America has given me much more invaluable things than tangible objects. She has given me the ability to dream and the inspiration to know that if I work hard enough with the opportunity that I've been given, all my dreams will be obtainable. At times, I wonder how my life would be in Vietnam, and I could see my mom's struggles multiply as well as mine. So even though my life here would not be the epitome of "perfect," it is the embodiment of "opportunities" and I see my opportunities of the gateway to a perfect life for my mom and me.
harmonyrulez101 1 / 3 2  
Mar 9, 2013   #2
I think that you have a great concept and you explained quite well. you're right. you are lucky. also, your essay is very well-written. I was surprised when you mentioned that english wasn't your first language, I would never have guessed. great job.

you have an issue with sentence placing here I lived in a small village in Vietnam until the age of nine when my mom,with her eyes shimmering with hope, told me, "We are going to America." After my dad passed away two years earlier, we both needed to start anew maybe switch those two concepts around? they seem out of order..

my parents who never even passed the 6th grade did not have replace "never even" with "did not" or plain old "never".

my mom's struggles become more transparent to me I think you mean "apparent" instead of "transparent".

why is opportunities in quotations? you should take it out in my opinion, but you don't have to. it isn't a language error or anything, just my opinion.

you have a few wording choices here, my grandmother held my hands while trying to keep her tears back told me I was her only hope for my dad's legacy to live on here, provide for me but also to be as a mother and a father figure and here and I see my opportunities of the gateway to a perfect life for my mom and me that are awkward but understandable. so maybe switch the words around? try reading it out loud. that always helps me.

other than those, replace that semicolon with a comma and you're good to go. you did a great job, this essay is really inspiring. I hope this helps, good luck!

p. s. I'm applying to Questbridge too! (:
dumi 1 / 6,925 1592  
Mar 16, 2013   #3
I lived in a small village in Vietnam until the age of nine when my mom with her eyes shimmering with hope told me, "We are going to America."

I was born and raised in a small village in Vietnam. When I was nine, my mom one day told me "We are going to America" and I still remember how her eyes gleamed with hope.
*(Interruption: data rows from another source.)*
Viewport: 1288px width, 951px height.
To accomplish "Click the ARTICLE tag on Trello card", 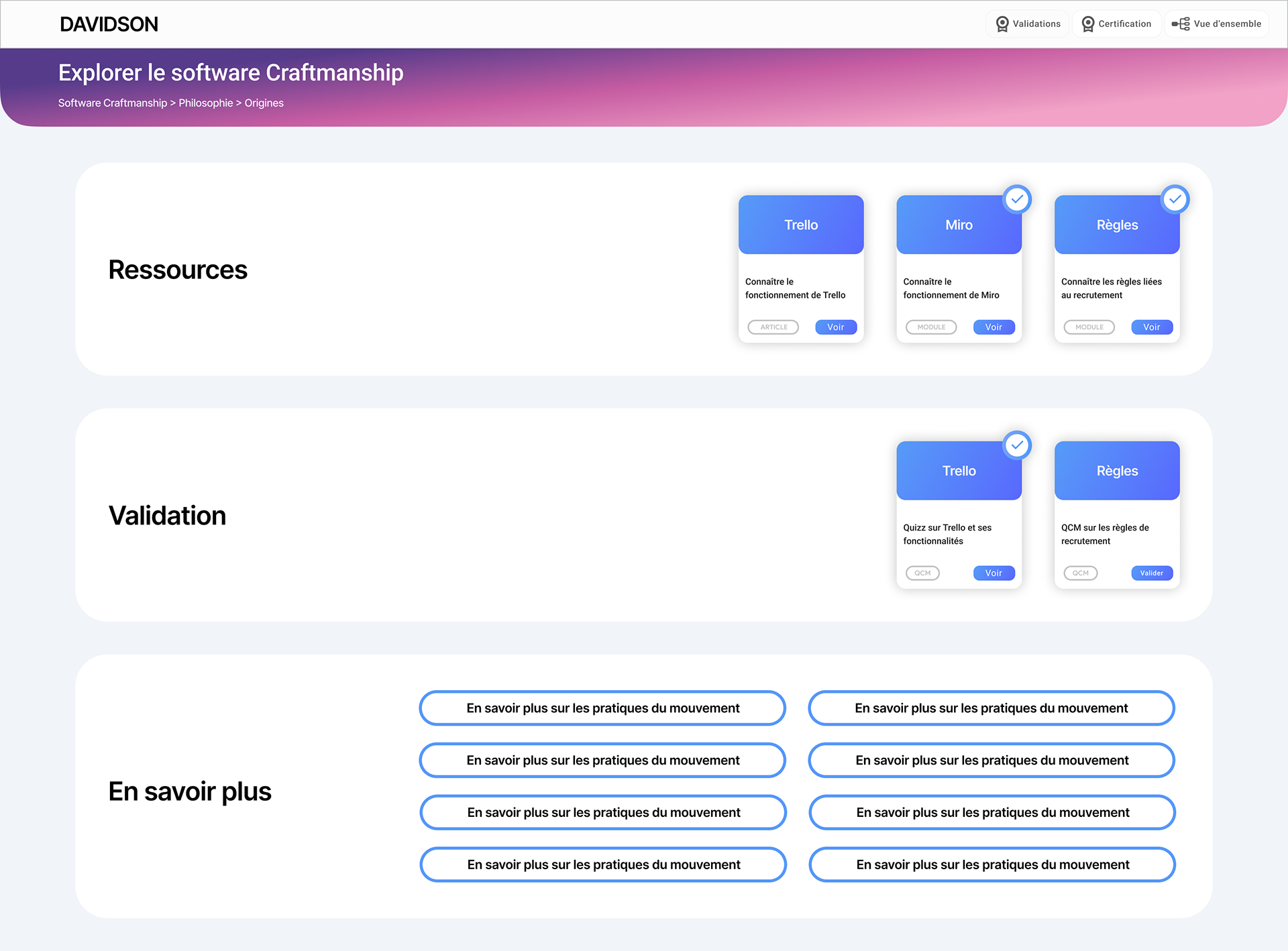I will pyautogui.click(x=773, y=327).
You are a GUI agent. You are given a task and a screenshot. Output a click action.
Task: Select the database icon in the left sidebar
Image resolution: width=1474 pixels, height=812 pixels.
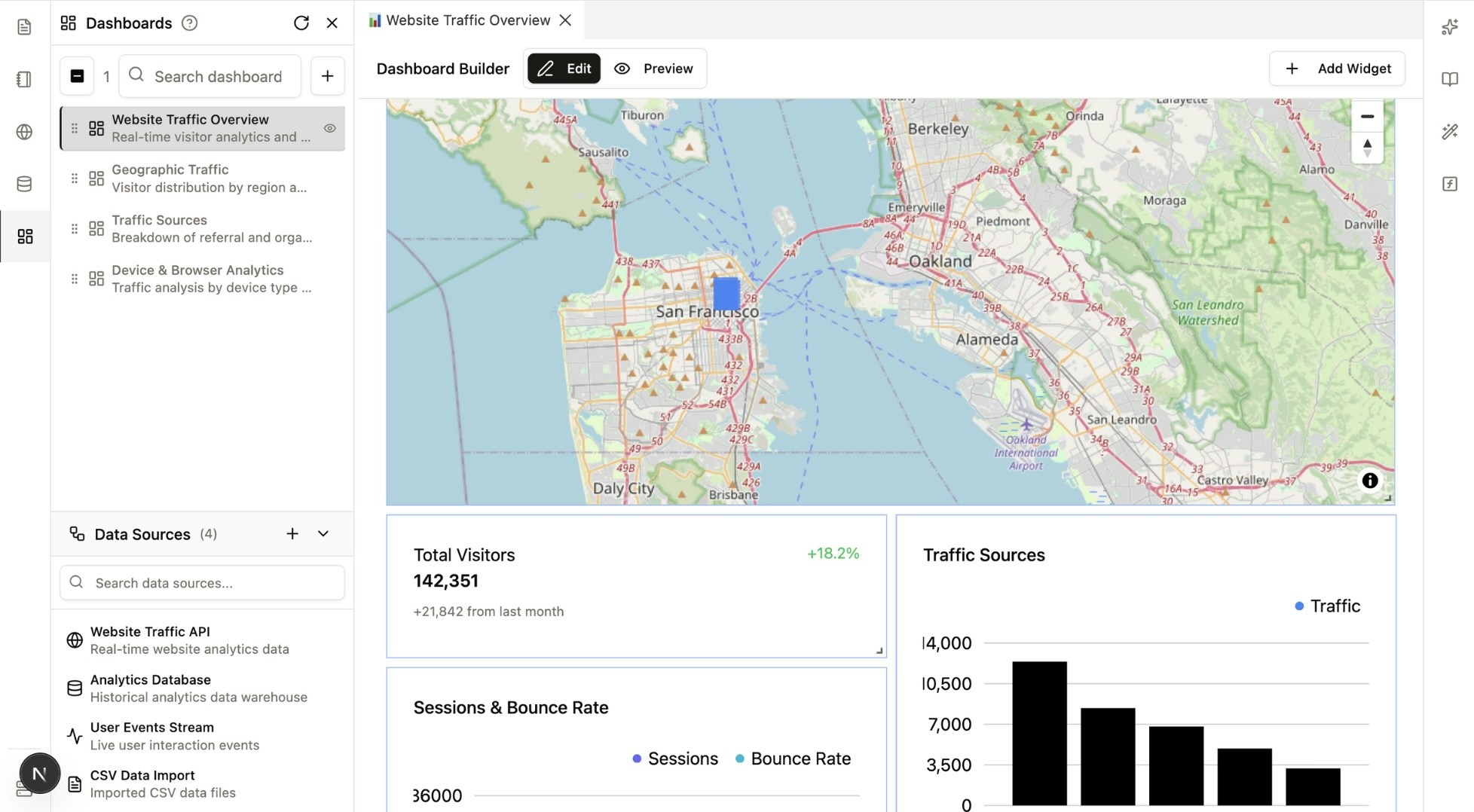coord(25,183)
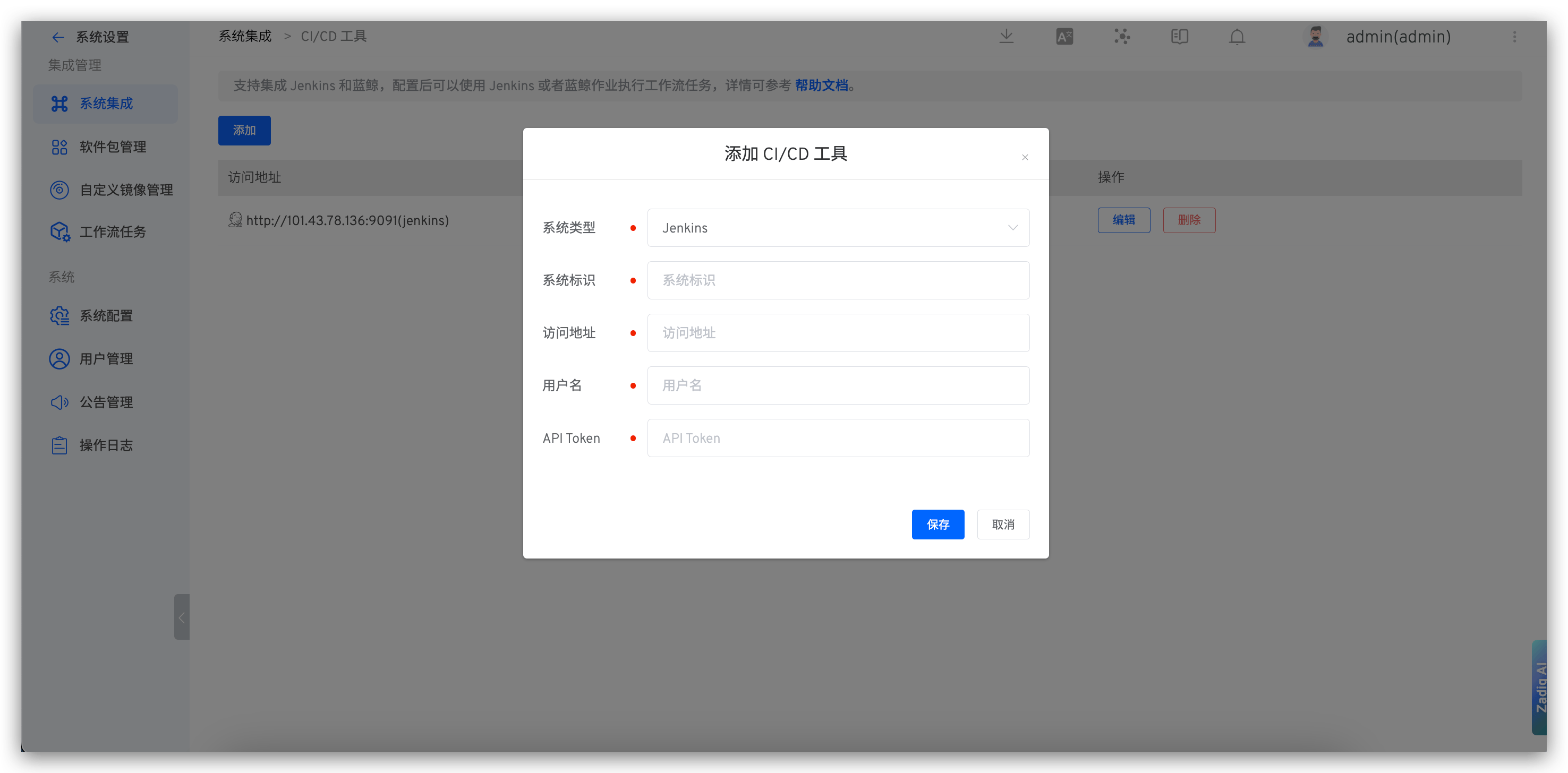The image size is (1568, 773).
Task: Open the documentation book icon
Action: (x=1180, y=37)
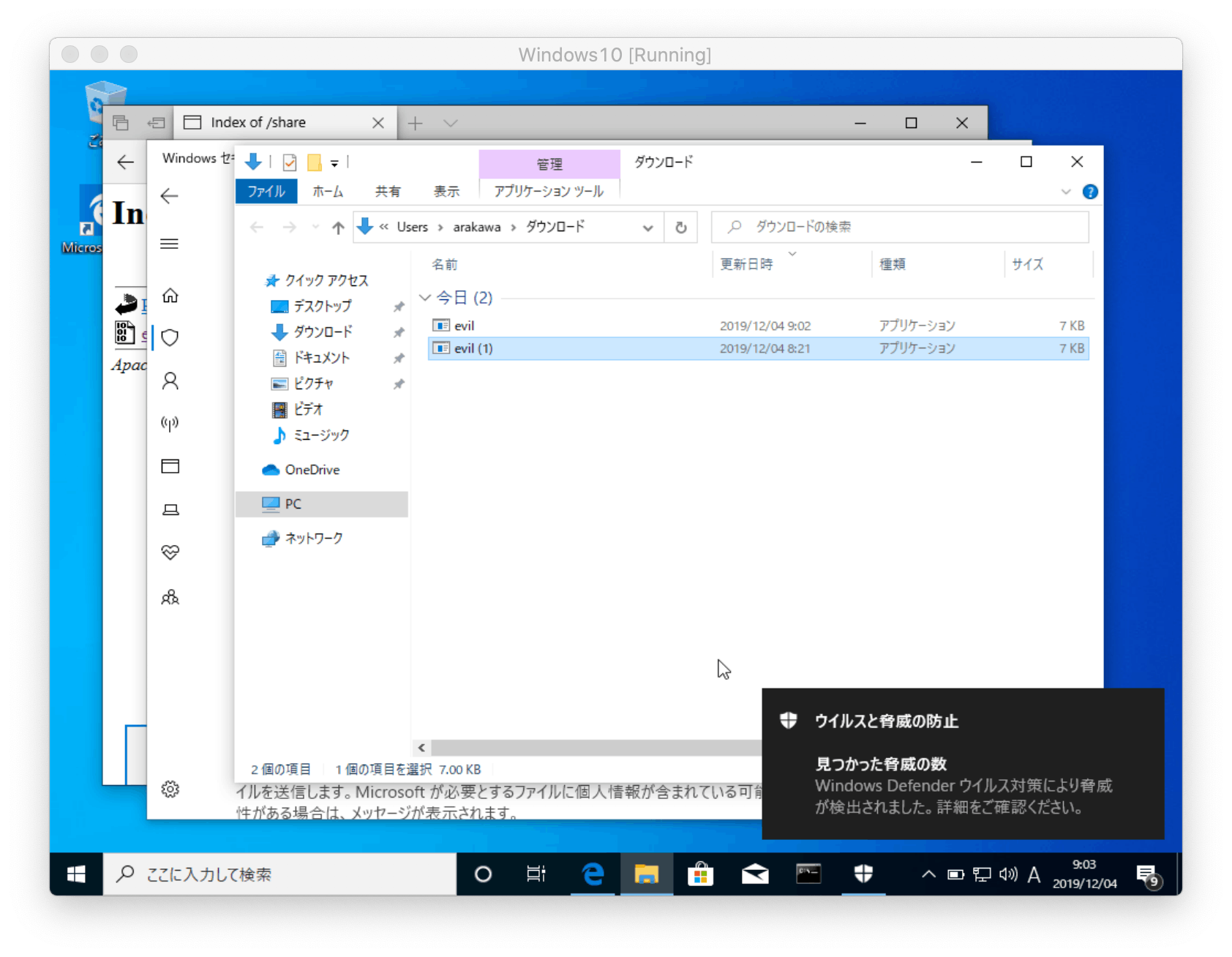
Task: Launch Microsoft Edge from the taskbar
Action: pos(592,874)
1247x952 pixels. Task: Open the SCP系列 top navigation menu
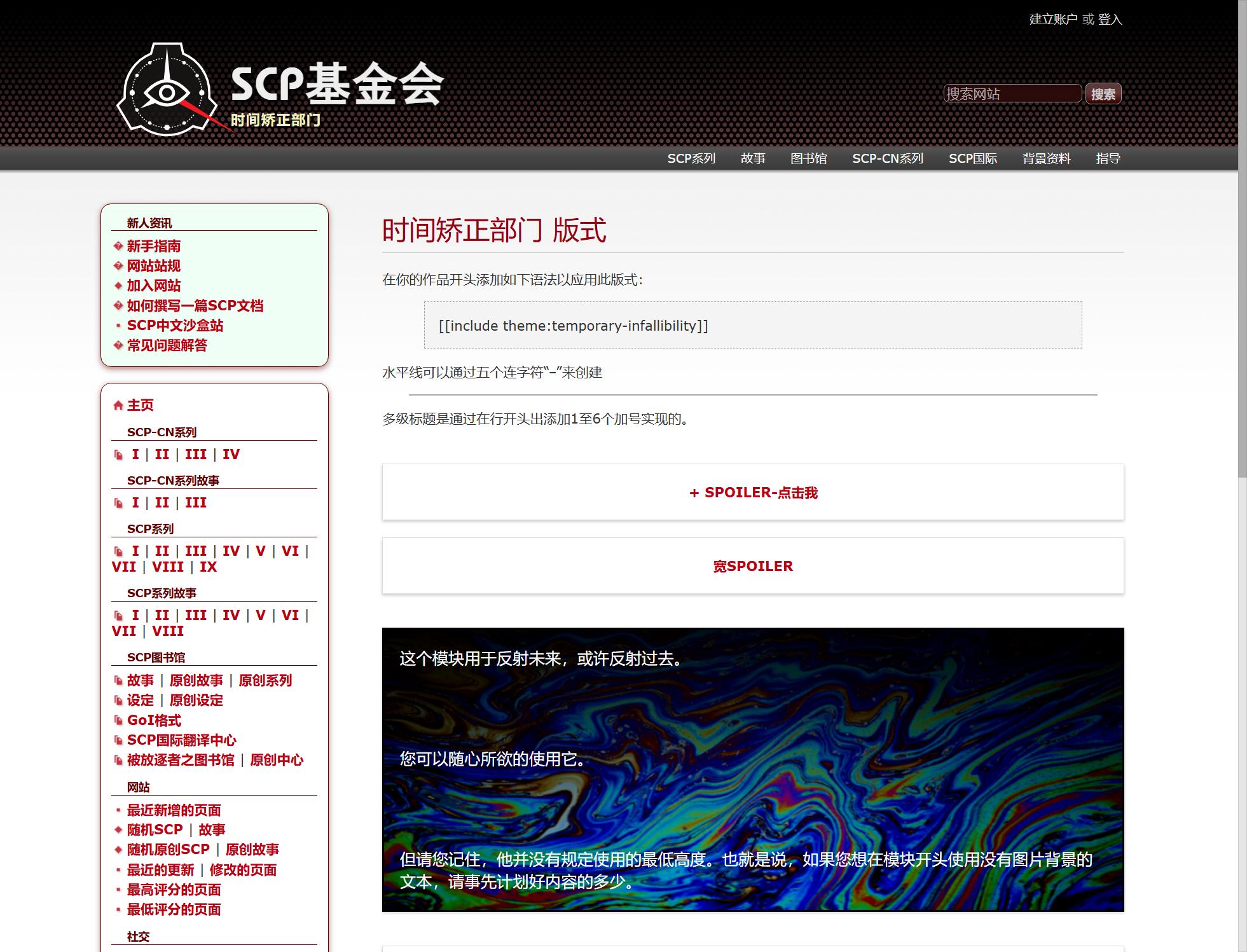point(691,158)
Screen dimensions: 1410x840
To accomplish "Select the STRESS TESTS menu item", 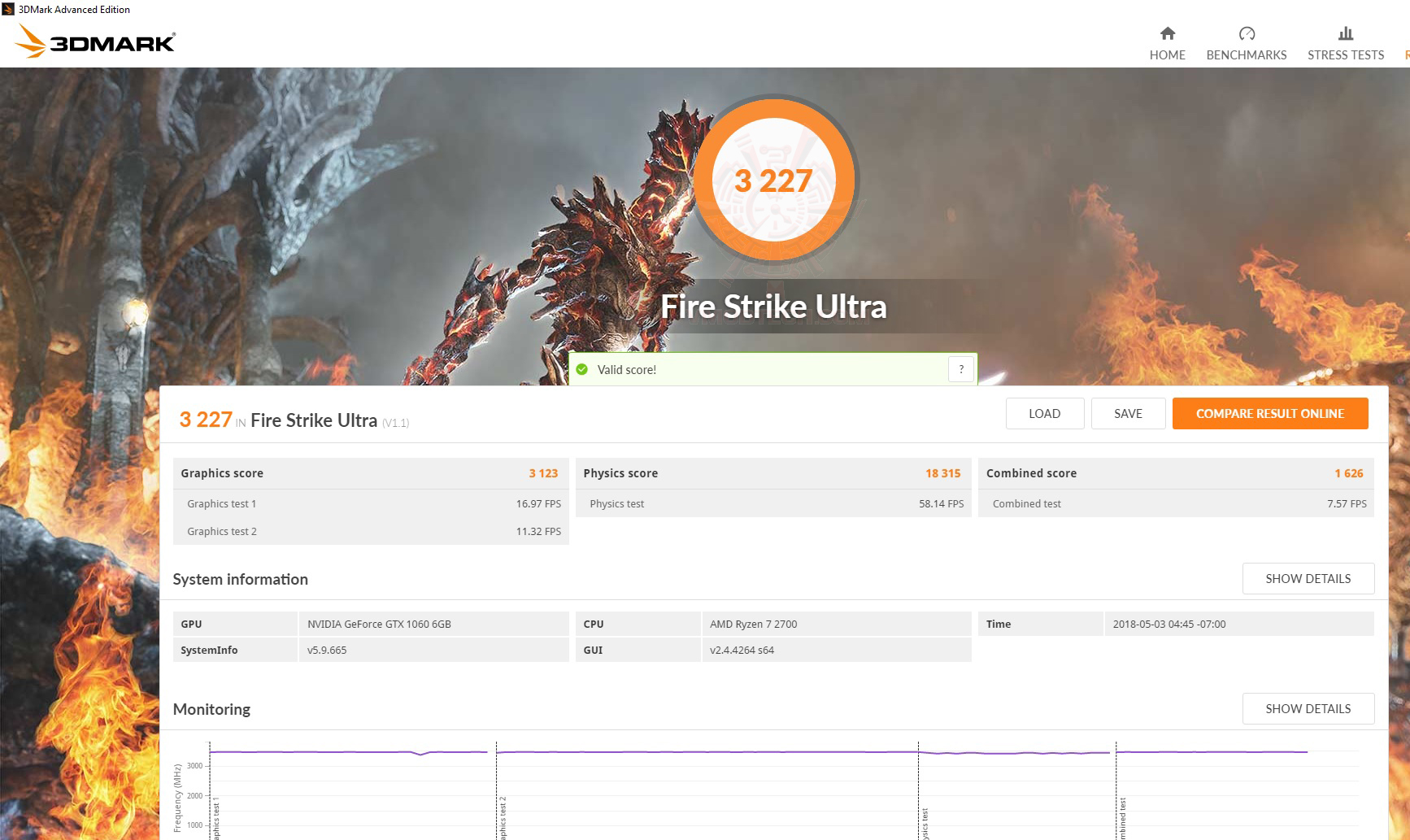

After my dad passed away two years earlier, we both needed to start anew. I've never been outside of my little hometown in Vietnam, let alone a new country. On my departure date, my grandmother held my hands while trying to keep her tears back told me I was her only hope for my dad's legacy to live on.

Yes, we both were awaiting for a new life after my dad passed away two years prior this day. Without any experience of living outside from my little town, I was still enthusiastic about this new opportunity. On the day of departure, my grandmother held me while bursting out with tears and whispered in my ears, "My only hope is that you would carry forward your father's legacy".